This versatile chicken recipe is very similar to chicken pad Thai but easier to make and tastes just as good. Rice noodles can be swapped with mung bean noodles or any type of egg noodles. —Kristina Segarra, Yonkers, New York
Recommended: 25 Favorite Thai Recipes
VERIFIED BY Taste of Home Test Kitchen
- 1/2 cup water
- 1/4 cup soy sauce
- 2 tablespoons rice vinegar
- 2 tablespoons creamy peanut butter
- 3 garlic cloves, minced
- 1 to 2 teaspoons Sriracha Asian hot chili sauce
- 1 teaspoon sesame oil
- 1 teaspoon molasses
- 1 package (6.75 ounces) thin rice noodles
- 1 pound chicken tenderloins, cut into 3/4-inch pieces
- 2 tablespoons peanut oil, divided
- 1 medium onion, chopped
- Halved cucumber slices and chopped peanuts, optional
- For sauce, whisk together first eight ingredients. Bring a large saucepan of water to a boil; remove from heat. Add noodles; let stand until noodles are tender but firm, 3-4 minutes. Drain; rinse with cold water and drain well.
- In a large skillet, heat 1 tablespoon peanut oil over medium-high heat; saute chicken until no longer pink, 5-7 minutes.
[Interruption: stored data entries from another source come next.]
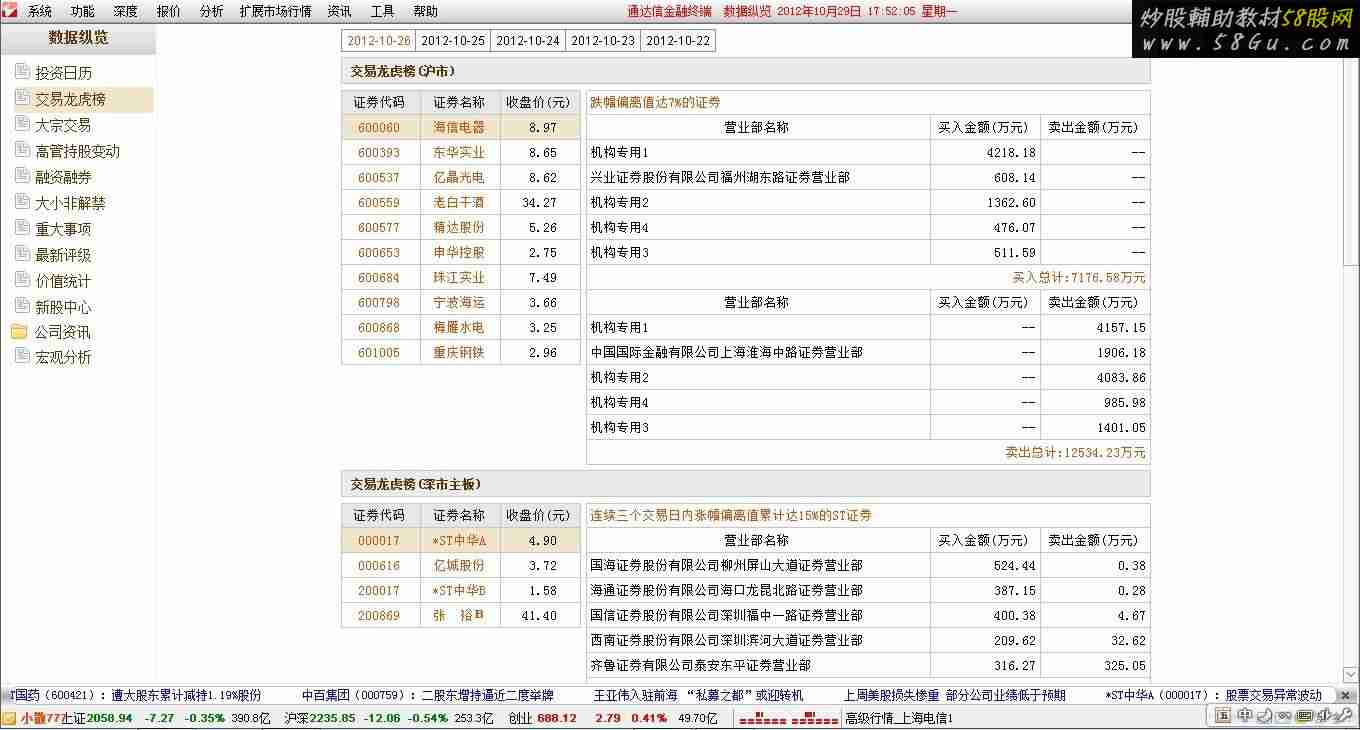Open 高管持股变动 in the sidebar
1360x730 pixels.
77,151
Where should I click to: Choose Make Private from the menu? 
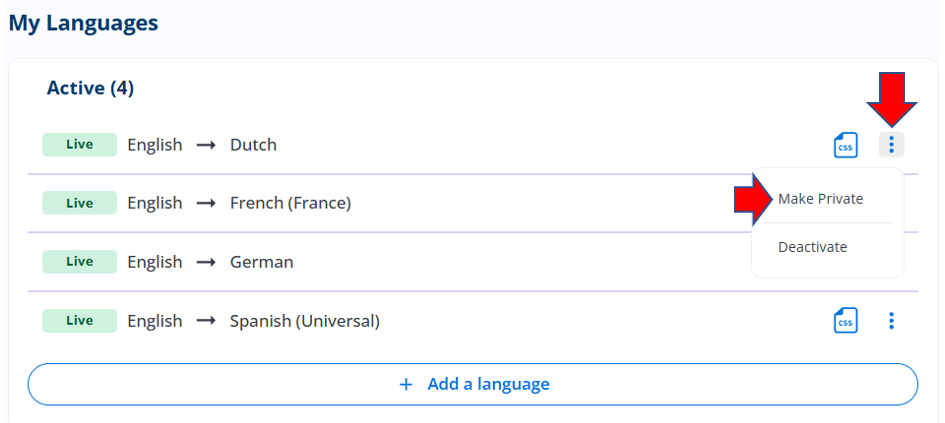(820, 199)
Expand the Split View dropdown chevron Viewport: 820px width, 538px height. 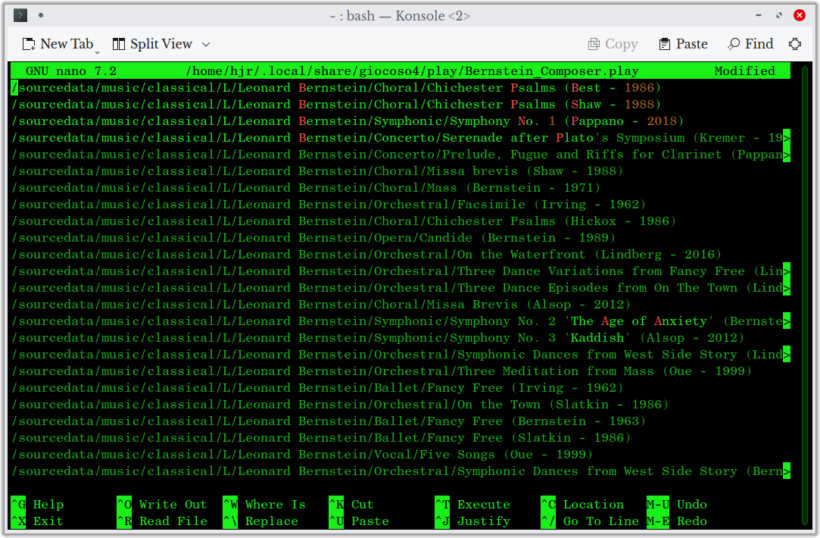pos(206,44)
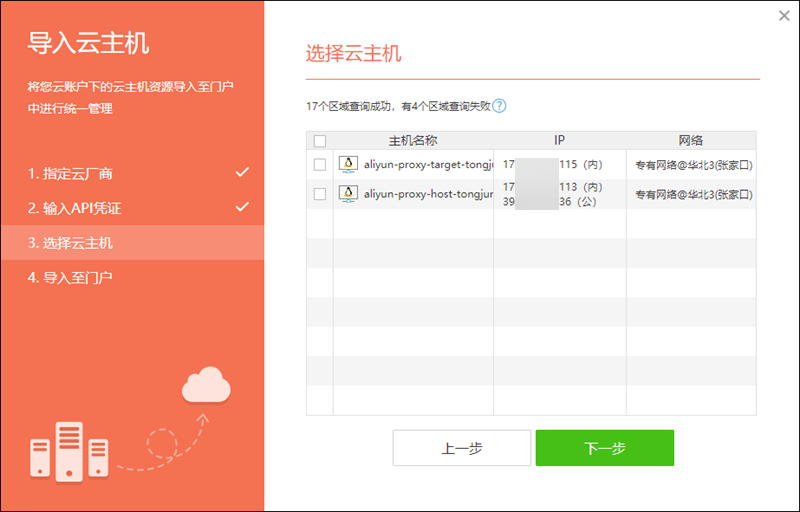The width and height of the screenshot is (800, 512).
Task: Open step 4 导入至门户
Action: (x=70, y=277)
Remove from pan.
- In same pan, saute onion in remaining oil over medium-high heat until tender, 2-3 minutes. Stir in sauce; cook and stir over medium heat until slightly thickened. Add noodles and chicken; heat through, tossing to combine. If desired, top with cucumber and chopped peanuts. Serve immediately. Yield: 4 servings.